В прибрежном пустынном сквере валяется на траве школьная тетрадка. Детская рука цветными карандашами пытается соорганизовать этот низвергающийся из всех щелей и высот хаос мира, нарисовав подобие сцены с кулисами. Поперек занавеса на иврите надпись – "История". Детское желание выполнить требование взрослого, у последнего оборачивается страстью, лишенной детской непосредственности, и растут горы исторических книг, в которых отступлениями, заставками, кулисами, всевозможными рамками пытаются отыскать успокаивающий порядок в накатывающих болью и смертью волнах событий, но – одна оглядка через плечо – в хаос, и все рушится, и вновь остаешься один на один со всплывшим, как утопленник, страхом.
В этот миг идея эволюции кажется младенческим лепетом первого проблеска сознания перед необозримым ужасом вечности.
И чего тогда стоит простое чередование событий день за днем, когда вся эта упорядоченность смывается одним мгновением: существо, плоть от твоей плоти, с веселой безнадежностью махнув рукой, уходит, поглощается хаосом проснувшегося мира, до этого мгновения, казалось, в почтительном отдалении ворочающегося спросонья суетой машинного времени.
Та же газета на берегу, полузасыпанная песком, с сообщением об убийстве Садата…
Почему так влекут и пугают воображение выброшенные морем знаки каких-то свершившихся событий, – пустые раковины исчезнувших жизней, оторванная клешня краба, обломок весла, масленка, обрывок сети?
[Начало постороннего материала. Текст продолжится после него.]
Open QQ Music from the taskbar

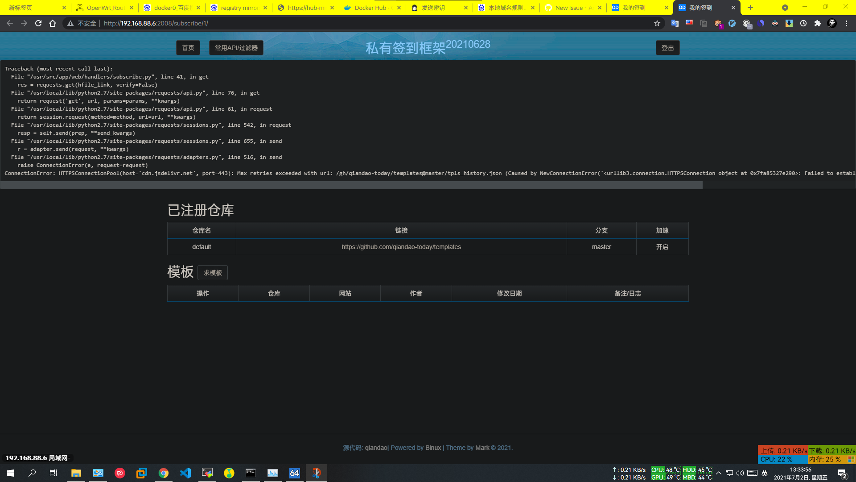tap(229, 473)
Не обнажается ли в них опять и опять изнанка, завершение длящегося сквозь время Ноева потопа, обратная сторона суеты сует, печаль молчания после гибели, и длится вдоль берега непрерывный миг осознавания прошлого и собственной бренности?
И выходит, жизнь – недолговечная мучительная попытка испытывать себя и окружение на дыхание и биение сердца.
И выходит, что рисование рамок – исторических, эволюционных, философских – лишь для того, чтобы беспрерывно ощущать за бессмысленностью этой деятельности хаос истинного существования…
Начинается утро Судного дня пением…
Голоса затаенной, как плач, страсти жизни, страшащейся небытия: я – прах и пепел у ног вечности.
Какое странное самоубийственное ликование над краем бездны при свете утренней звезды, Люцифера, язычески высунувшего язык облака, – по-собачьи лизнуть невидяще озаренный рассветом оконный глаз дома молитв.
Какое странное чувство сладкого бессилия, смешанное с тютчевской жаждой вкусить уничтоженья…
День тоски невыразимой.
Солнце скрыто в облаках.
Город, бегущий необозримой конницей этажей и кровель к дальним силуэтам холмов и гор Иудеи – всего-то часа полтора езды, – погружен в тяжко вьющийся вьюшкой кратер облаков.
Море, льнущее, как вьюнок.
На рассвете, проснувшись в комнате сына, машинально взглянул в окно: силуэты дальних иудейских холмов были четко очерчены и как бы приближены; они еще более сжимали шагреневую кожу города, расстеленную между ними и морем, обостряя данный тайно самому себе обет не изменять этим стенам, листьям, песку и воде, оборачивая это скопление плоских кровель и черепичных коньков, улиц, переулков и троп игрушечно-драгоценным андерсеновским городом, несмотря на то, что близлежащие взгляду дома золотушно шелушились старостью.
Но взгляд мой тянулся вдаль, к тем холмам, где был он, и холмы казались одеялом, натянутым поверх голов тех, кто призван охранять беззащитно раскинувшуюся вдоль моря низменность.